──────── Material provided ────────

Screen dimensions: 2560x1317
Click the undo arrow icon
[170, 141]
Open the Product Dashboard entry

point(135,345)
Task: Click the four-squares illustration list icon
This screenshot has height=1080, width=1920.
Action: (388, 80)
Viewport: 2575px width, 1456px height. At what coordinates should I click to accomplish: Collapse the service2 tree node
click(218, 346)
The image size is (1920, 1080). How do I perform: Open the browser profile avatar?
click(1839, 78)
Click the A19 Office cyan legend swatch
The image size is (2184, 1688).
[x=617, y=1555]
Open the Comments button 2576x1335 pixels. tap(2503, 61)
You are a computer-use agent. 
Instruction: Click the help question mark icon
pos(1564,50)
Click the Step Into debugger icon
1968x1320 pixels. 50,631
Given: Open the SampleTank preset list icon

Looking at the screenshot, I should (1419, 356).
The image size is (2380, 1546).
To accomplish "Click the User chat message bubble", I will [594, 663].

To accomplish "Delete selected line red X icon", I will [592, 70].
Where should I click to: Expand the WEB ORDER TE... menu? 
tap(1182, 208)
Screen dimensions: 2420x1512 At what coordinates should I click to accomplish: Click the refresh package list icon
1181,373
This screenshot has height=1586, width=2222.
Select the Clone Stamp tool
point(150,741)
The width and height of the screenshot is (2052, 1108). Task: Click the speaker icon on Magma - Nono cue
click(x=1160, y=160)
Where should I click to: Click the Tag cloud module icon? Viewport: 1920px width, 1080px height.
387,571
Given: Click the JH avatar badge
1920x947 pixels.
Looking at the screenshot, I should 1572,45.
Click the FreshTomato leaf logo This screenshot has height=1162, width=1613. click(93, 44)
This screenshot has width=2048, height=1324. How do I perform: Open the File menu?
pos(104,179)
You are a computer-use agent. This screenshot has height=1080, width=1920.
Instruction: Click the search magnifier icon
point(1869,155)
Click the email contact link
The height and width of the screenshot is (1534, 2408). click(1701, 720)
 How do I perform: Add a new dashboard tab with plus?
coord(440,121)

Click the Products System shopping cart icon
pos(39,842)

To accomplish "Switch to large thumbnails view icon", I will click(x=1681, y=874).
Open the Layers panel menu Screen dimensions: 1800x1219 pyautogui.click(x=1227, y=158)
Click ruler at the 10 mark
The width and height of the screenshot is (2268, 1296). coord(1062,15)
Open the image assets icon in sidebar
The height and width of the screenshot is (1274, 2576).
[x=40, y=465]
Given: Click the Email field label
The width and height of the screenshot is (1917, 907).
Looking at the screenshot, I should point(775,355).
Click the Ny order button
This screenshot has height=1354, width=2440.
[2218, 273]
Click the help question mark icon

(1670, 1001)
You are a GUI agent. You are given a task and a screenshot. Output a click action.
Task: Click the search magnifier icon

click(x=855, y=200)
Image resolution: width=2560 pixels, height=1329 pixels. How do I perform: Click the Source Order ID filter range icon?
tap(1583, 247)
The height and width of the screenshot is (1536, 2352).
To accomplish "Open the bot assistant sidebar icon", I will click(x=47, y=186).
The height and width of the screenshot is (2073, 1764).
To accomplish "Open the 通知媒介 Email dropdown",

────────

Could you find every line in the records above that contains the word "button" and copy it?

» Response to this task:
Open the Comments button 2576x1335 pixels. tap(2503, 61)
Click the Ny order button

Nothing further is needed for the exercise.